Patna, May 14 (Inditop.com) Super 30, Bihar’s free coaching centre which helps economically backward students crack the Indian Institute of Technology-Joint Entrance Examination (IIT-JEE), has been selected by The Time Magazine in the list of The Best of Asia 2010.

“It is a matter of great pleasure that the Time Magazine has included our school Super 30 in the list of The Best of Asia,” Anand Kumar, the institute’s director-cum-founder, told Inditop.

“Time Magazine has described Super 30 as the Best Cram School in its list,” he said.

Every year, about 230,000 students take the exam for a seat in the IITs but only 5,000 grab it. “Last year, 30 of them came from one coaching centre in Patna, capital of the impoverished north Indian state of Bihar. That may not seem like many, but for the Super 30 centre it’s a pass rate of 100 percent,” the magazine said in its latest issue.

“What makes that feat even more remarkable is that these students are the poorest of the poor, who would otherwise never be able to afford full-time coaching,” it added.
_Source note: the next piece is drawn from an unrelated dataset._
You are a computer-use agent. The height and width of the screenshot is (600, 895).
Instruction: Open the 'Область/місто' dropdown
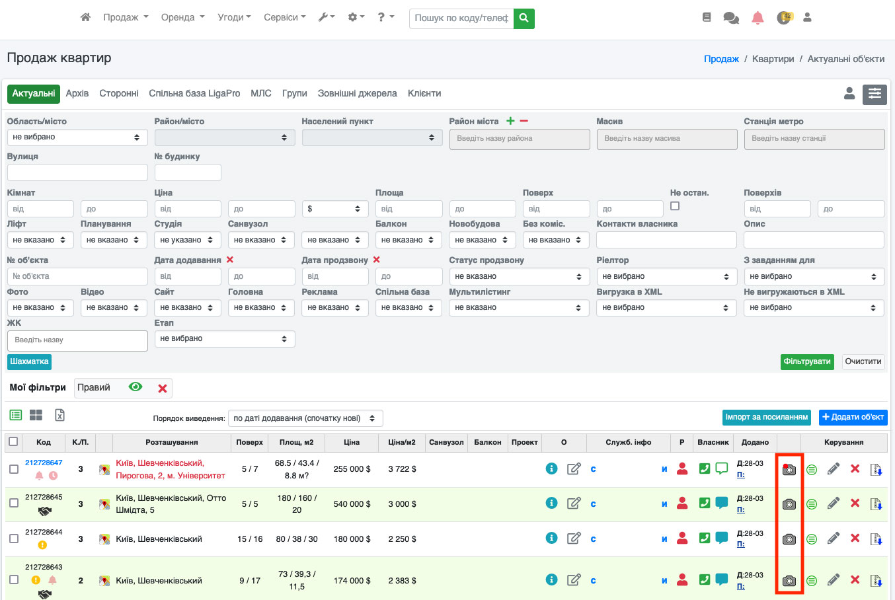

Kumar, who himself missed a chance to study at Cambridge because he didn’t have enough money, gives full scholarships, including room and travel, to every batch of 30 students. They pass a competitive test just to get into Super 30, and then commit themselves to a year of 16-hour study each day. Since 2003, 182 of a total 210 students have made it to one of the IITs.

“The project has even won the notice of Prime Minister Manmohan Singh who met Kumar in February to hear his plan to launch a national programme for talented rural children. In a country that has struggled to offer those students even basic education, Super 30 is an example of what’s possible when human potential is tapped,” the magazine said.

“Education is their only weapon to rid themselves of poverty and social exploitation,” the Time Magazine quoted Kumar as saying.

The institute was started by Kumar along with Bihar’s Additional Director-General of Police Abhayanand in 2002 in Patna. But two years ago, Abhayanand dissociated himself from the institute.